Can Shared Mobility Make L.A. Cleaner, Greener, and More Connected?

mike-wooHead.jpgGuest Blogger: Michael Woo, Dean of the College of Environmental Design at California State Polytechnic University, Pomona

It is a great week for the City of L.A.

Today, Mayor Garcetti unveiled L.A.'s first Sustainability pLAn. It sets ambitious targets for water and energy efficiency, housing affordability, and increased ridership on public transportation. I'm particularly excited by the goal of getting two percent of all trips onto bike, car and ride-sharing by 2025 and five percent by 2035. It also calls for reducing overall vehicle miles traveled by five percent by 2025 and 10 percent by 2035.

We can meet and surpass these goals. Why am I so confident?

This past February, I emceed Live.Ride.Share, the first conference on shared-use mobility in Southern California. It brought together 400 professionals from government, transportation, academia and business, as well as community advocates.

They gathered in Little Tokyo to discuss strategies for lowering greenhouse gases from transportation, making city centers vibrant, connecting communities, and helping disadvantaged communities access economic opportunities.

Leslie Ito of the Japanese American Cultural Center kicked things off with a discussion about "mottainai," Japanese for "regret from waste." She spoke about conservation for the sake of future generations. Amanda Eaken of NRDC talked about not owning a car. David Bragdon of TransitCenter talked about L.A.'s bold moves in transit.

Hasan Ikhrata, Executive Director of the Southern California Association of Governments, stressed that "...we're not building any more freeways." He said with 15 million people coming to the region, transportation will be about shared mobility, public transit and technology.

Technology, in the form of smart phones and efficient cars, coupled with the sharing economy, will help make L.A. sustainable. As Hasan pointed out, studies suggest that Millennials don't value car ownership as much as previous generations. I see this in my students at Cal Poly Pomona. This new paradigm means we can be just as mobile with fewer cars.

When I first tried to bring Flexcar to L.A., the city wasn't ready. People needed to learn that not every adult must own an automobile. Now people understand. Maybe someday in the near future, we will have racks of small, foldable, two-seater electric-powered rental cars at Metro rail stations, along with bike sharing kiosks, so people can solve the last-mile problem - that final bit of travel not addressed by transit.

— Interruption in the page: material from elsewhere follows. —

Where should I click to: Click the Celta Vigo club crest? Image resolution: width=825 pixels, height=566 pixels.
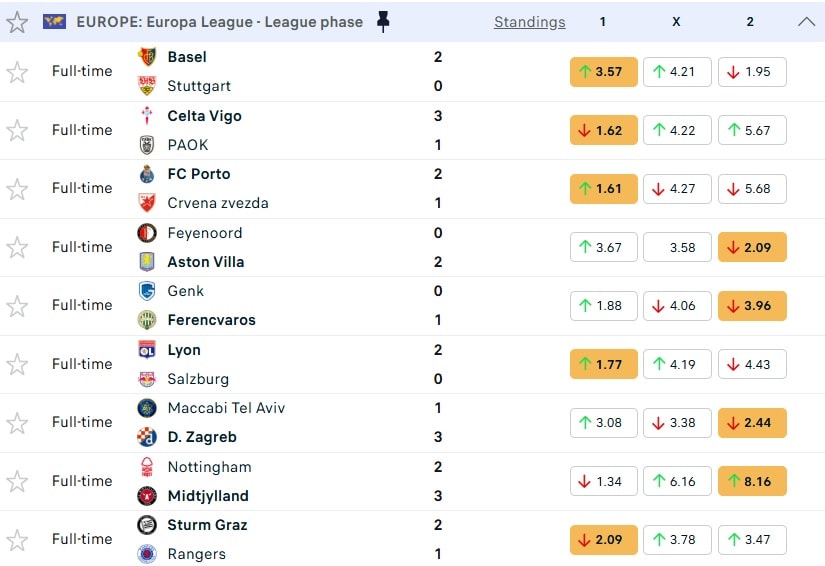(147, 116)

New smart phone maps won't just tell you the fastest way to get from "A" to "B" by car or transit, but rather the best way to combine modes. Maybe it will tell which train or bus station to ride your bike to, and then, when you finish your ride on transit, whether or not you'll do better calling an Uber, using a bike share or walking from the station to your destination.

We've seen the success of Uber and Lyft. We're going to see car-sharing augmented by self-driving cars. Innovations are coming that we can't even imagine, just as a smart phone would have seemed like magic when I was in school.

Many parts of L.A. epitomize the American Dream of home ownership: a detached single-family home with a yard and a garage. It was assumed there will always be cheap land, cheap gas, "freeways," and free parking. Sprawling suburbs and car-oriented urban villages--from Sherman Oaks to Westchester to Pacoima to Hermon--grew without a unifying citywide identity. The riots of 1992 taught us that when communities live in isolation--and don't see citywide problems as their own--they do so at their peril.

When I was a boy, pollution in Los Angeles gave us headaches and stinging eyes. Today, as a result of leadership at the national, state, and local levels, the air is much cleaner. Government can make a difference. And so can innovation.

Southern Californians ought to feel some obligation to address climate change. Individuals need to look at their own communities and behaviors to see what they can do. Small businesses that oppose bike improvements need to learn that wallets travel on two wheels as easily as four.

I look forward to a future when L.A.'s transit system reaches farther and serves more needs. I look forward to more car and bike sharing, protected bike lanes, and the fruits of 30 years of transit-oriented development. There will still be challenges. As we've seen in other regions, if we redevelop urban centers without providing affordable housing and good jobs, we'll simply transfer inequity and disadvantage to the suburbs.

We can solve these problems together. People are starting to understand that they don't live in isolated communities. And reducing CO2 isn't just about saving polar bears. After the hurricanes in New York and New Orleans and years of drought in California, this is about saving ourselves. And everyone, from the president down to the individual deciding what travel modes to use on a next errand, has a part to play. We're all in this together.